** Opening Data under study block **

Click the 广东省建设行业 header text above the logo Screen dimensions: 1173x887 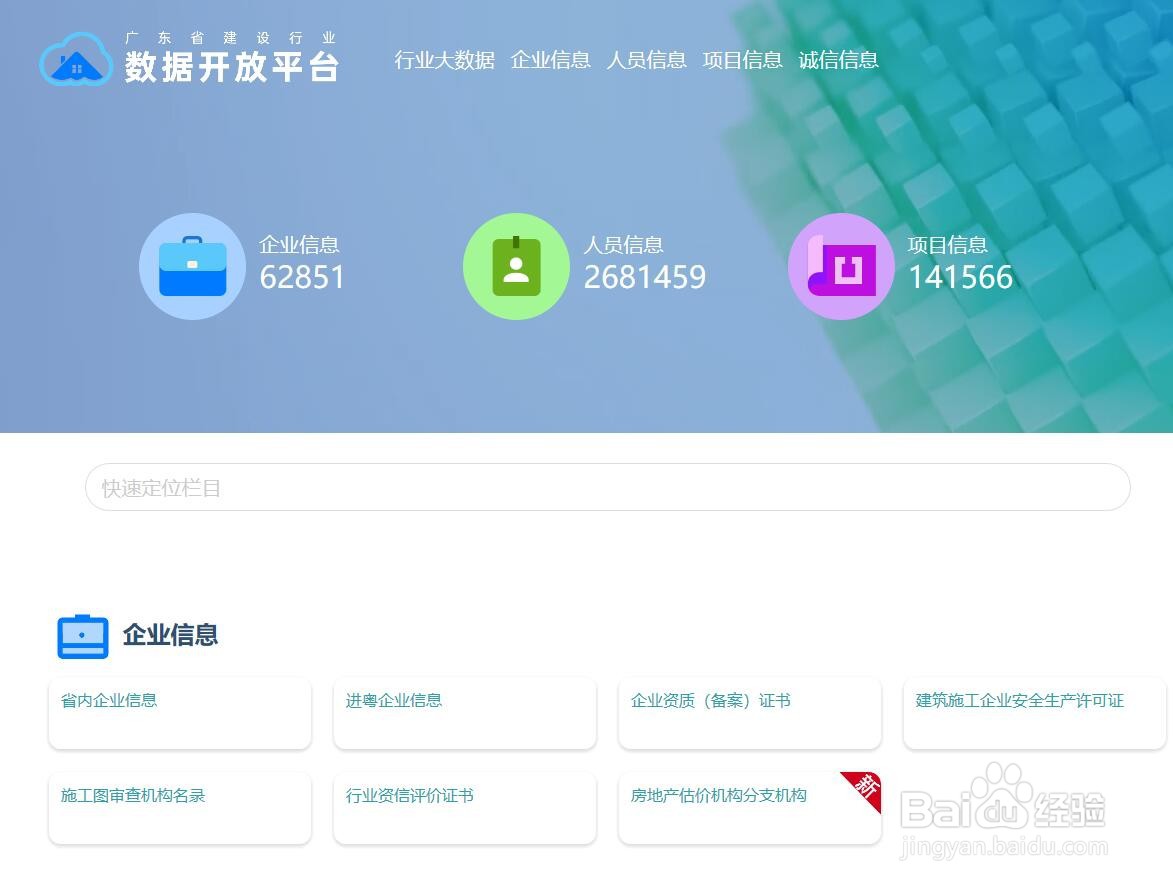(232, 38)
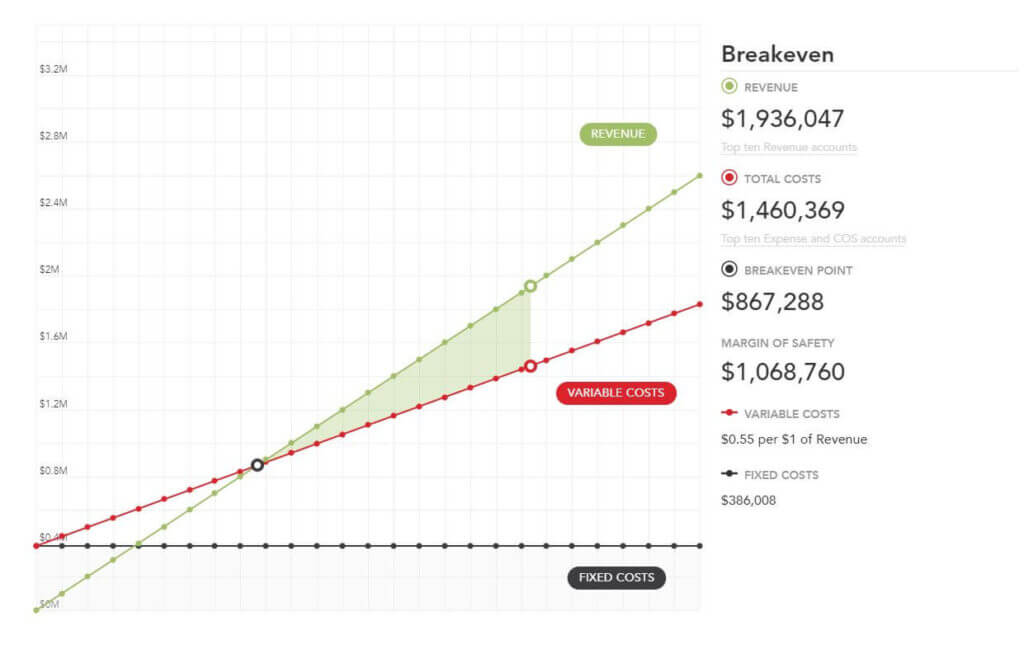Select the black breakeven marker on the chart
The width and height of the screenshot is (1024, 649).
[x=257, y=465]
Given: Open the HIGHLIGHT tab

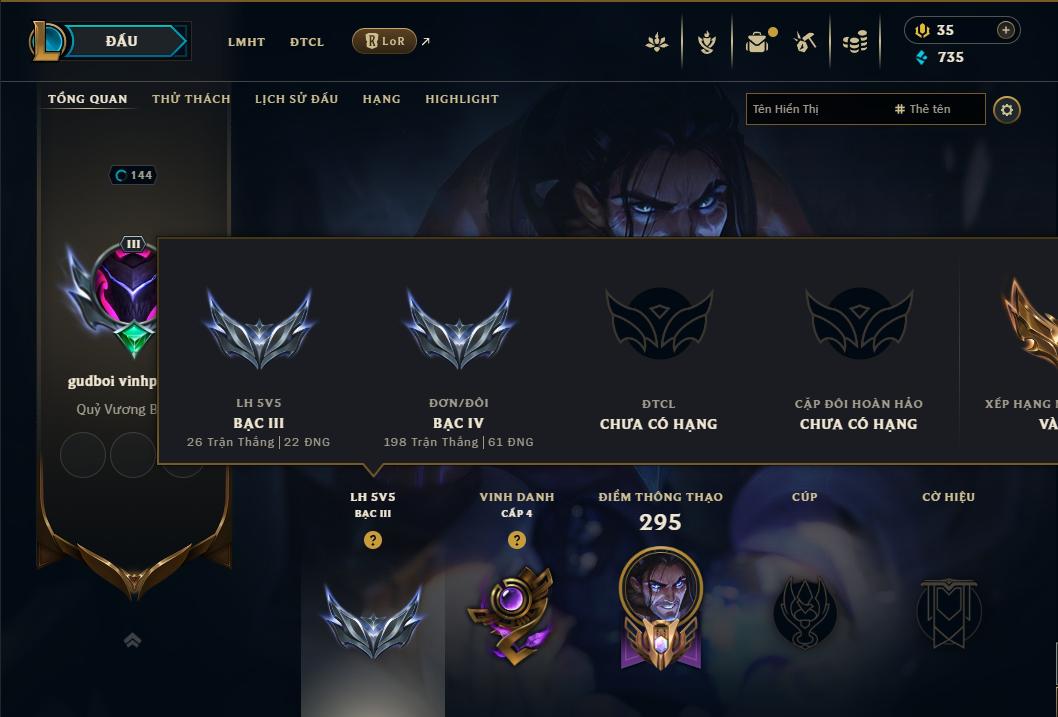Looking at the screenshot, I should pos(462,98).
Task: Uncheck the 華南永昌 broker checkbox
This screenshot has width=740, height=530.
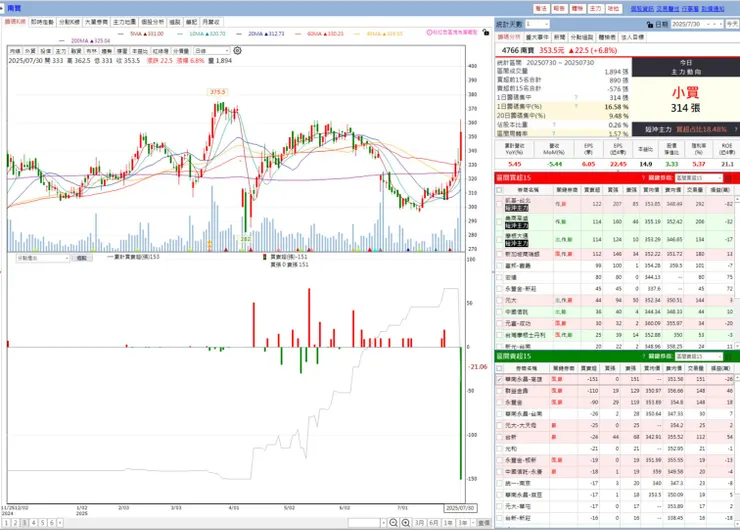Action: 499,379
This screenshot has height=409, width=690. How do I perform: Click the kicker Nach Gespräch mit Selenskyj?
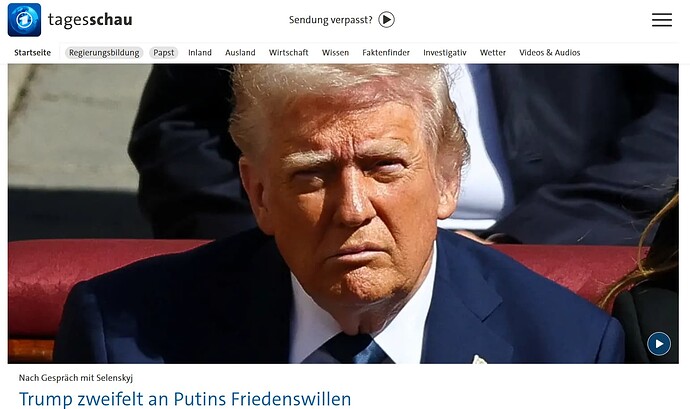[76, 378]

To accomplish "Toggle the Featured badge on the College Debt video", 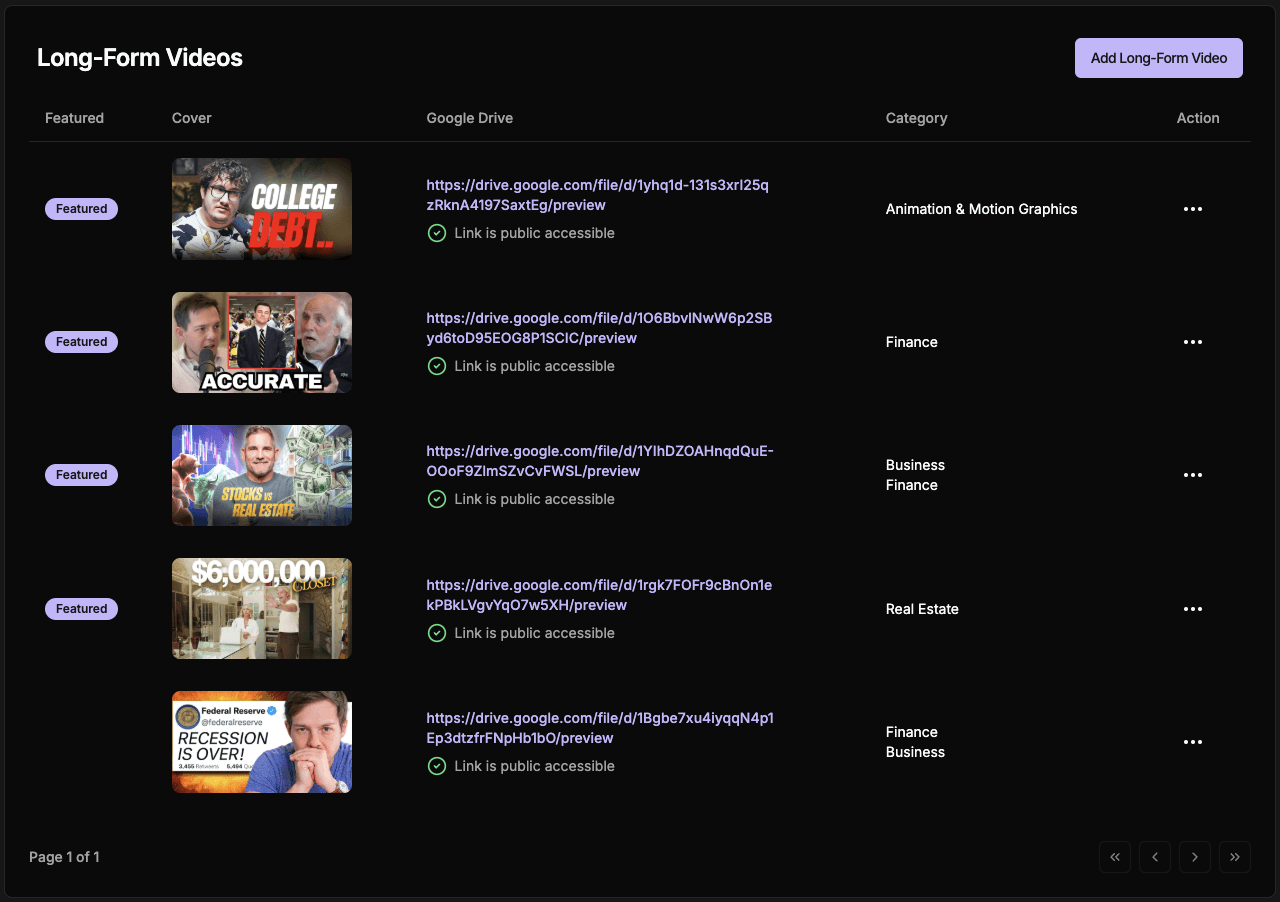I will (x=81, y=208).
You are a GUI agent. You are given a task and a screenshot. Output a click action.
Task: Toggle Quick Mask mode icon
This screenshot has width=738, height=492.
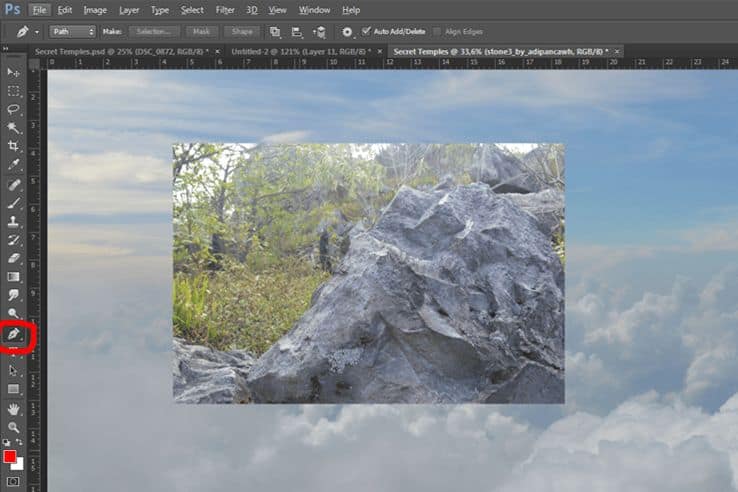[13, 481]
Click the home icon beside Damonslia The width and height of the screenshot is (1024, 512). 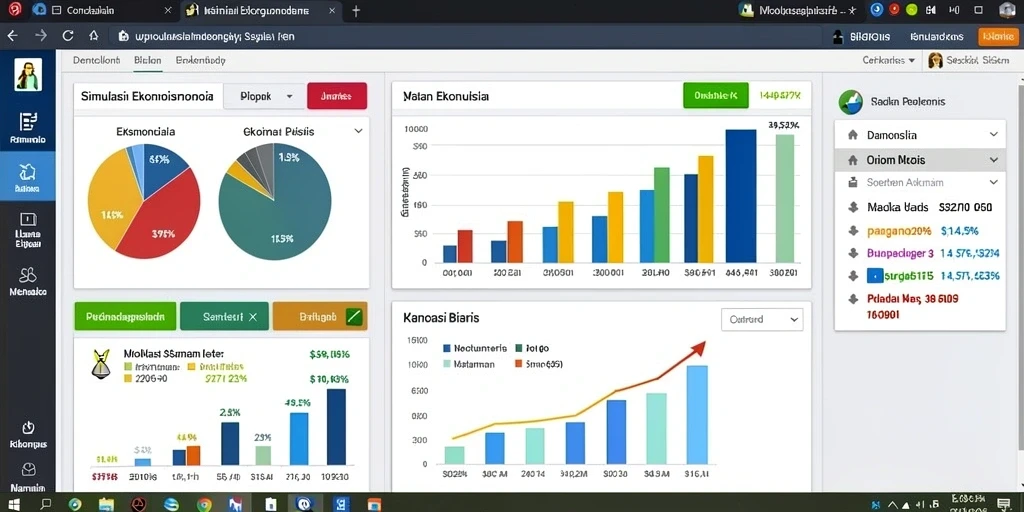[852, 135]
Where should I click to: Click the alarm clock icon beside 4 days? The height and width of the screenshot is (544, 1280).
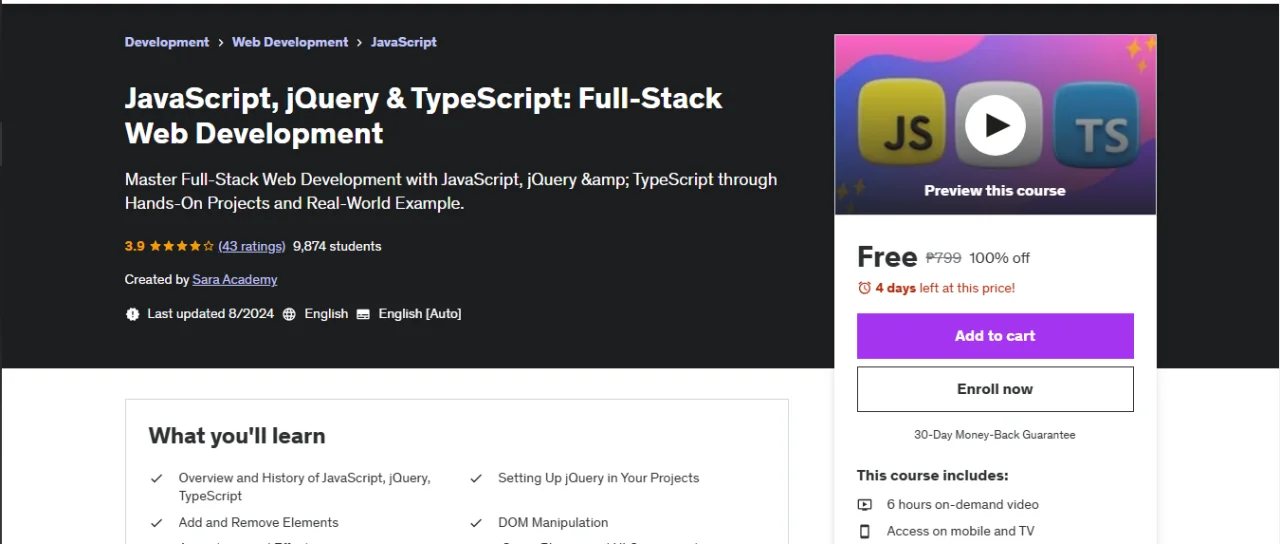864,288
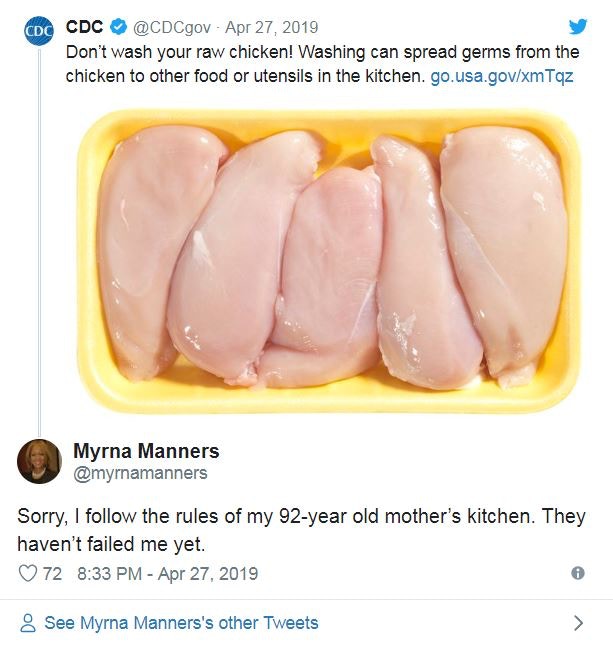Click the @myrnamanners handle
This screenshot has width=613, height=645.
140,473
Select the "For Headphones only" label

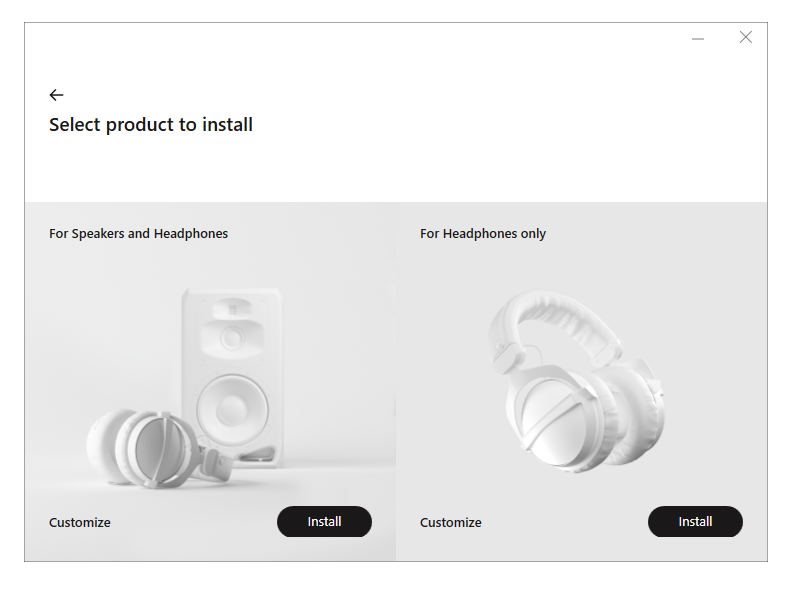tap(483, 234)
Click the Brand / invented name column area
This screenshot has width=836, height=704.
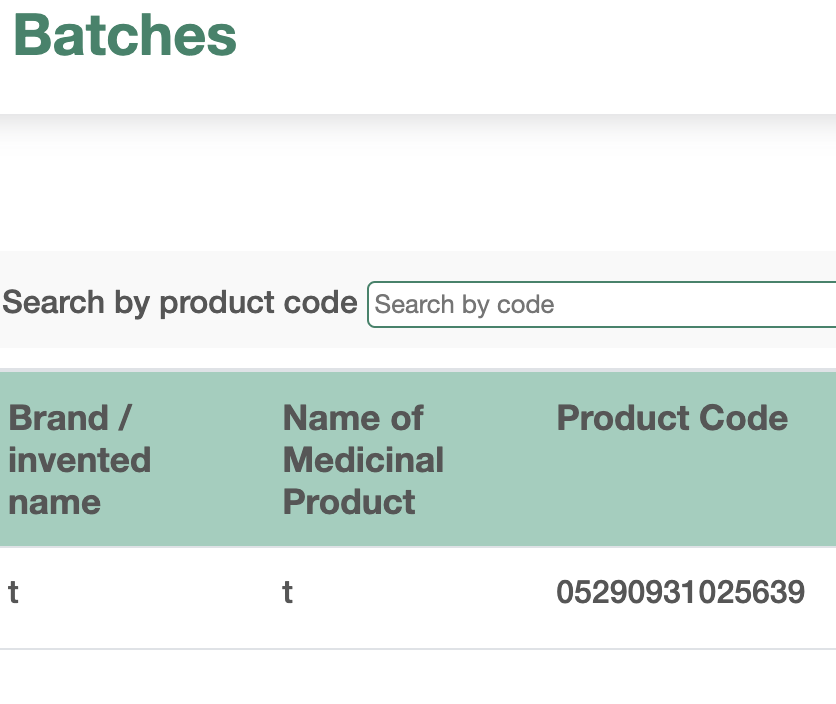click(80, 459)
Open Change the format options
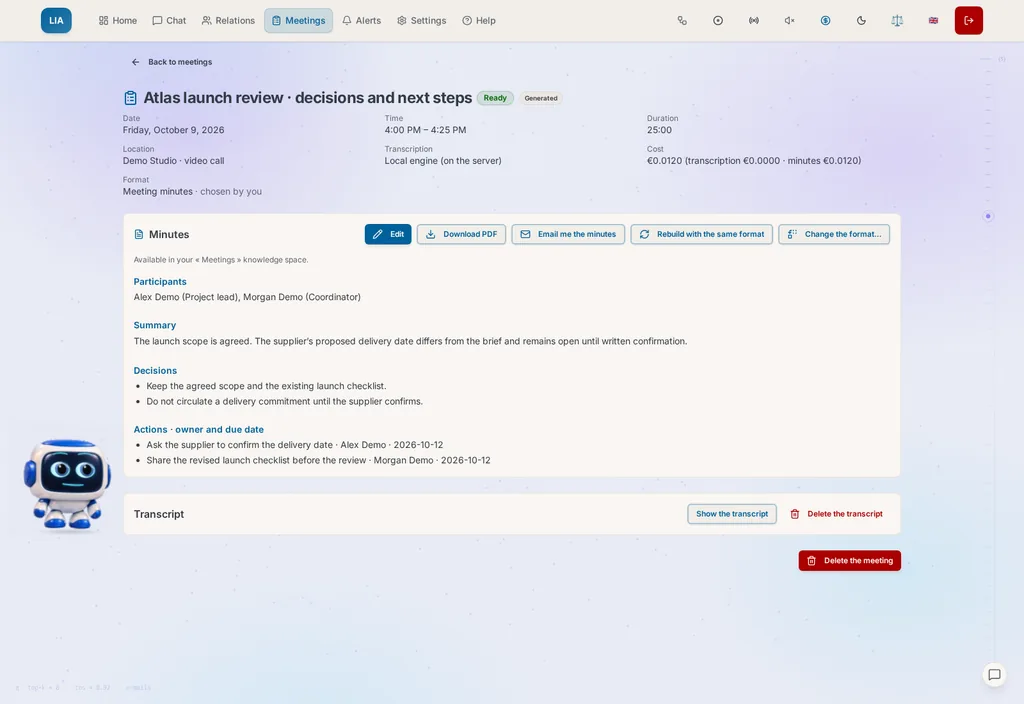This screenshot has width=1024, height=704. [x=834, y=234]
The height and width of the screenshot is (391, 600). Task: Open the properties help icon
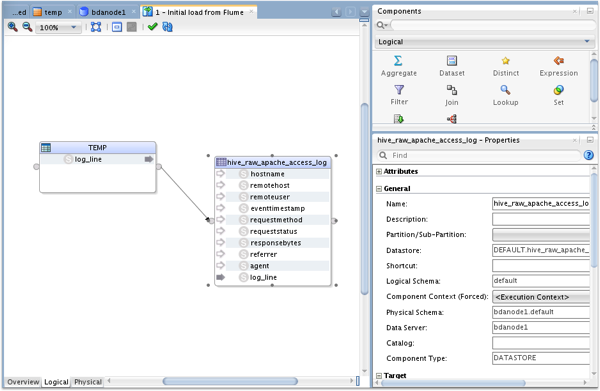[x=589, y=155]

** Closing Data under study block **

Print, please, exactly the lines from the one holding "The height and width of the screenshot is (391, 600)." through the final line of the data, both included, while leaving out each picture.

The height and width of the screenshot is (391, 600). Task: Open the properties help icon
[x=589, y=155]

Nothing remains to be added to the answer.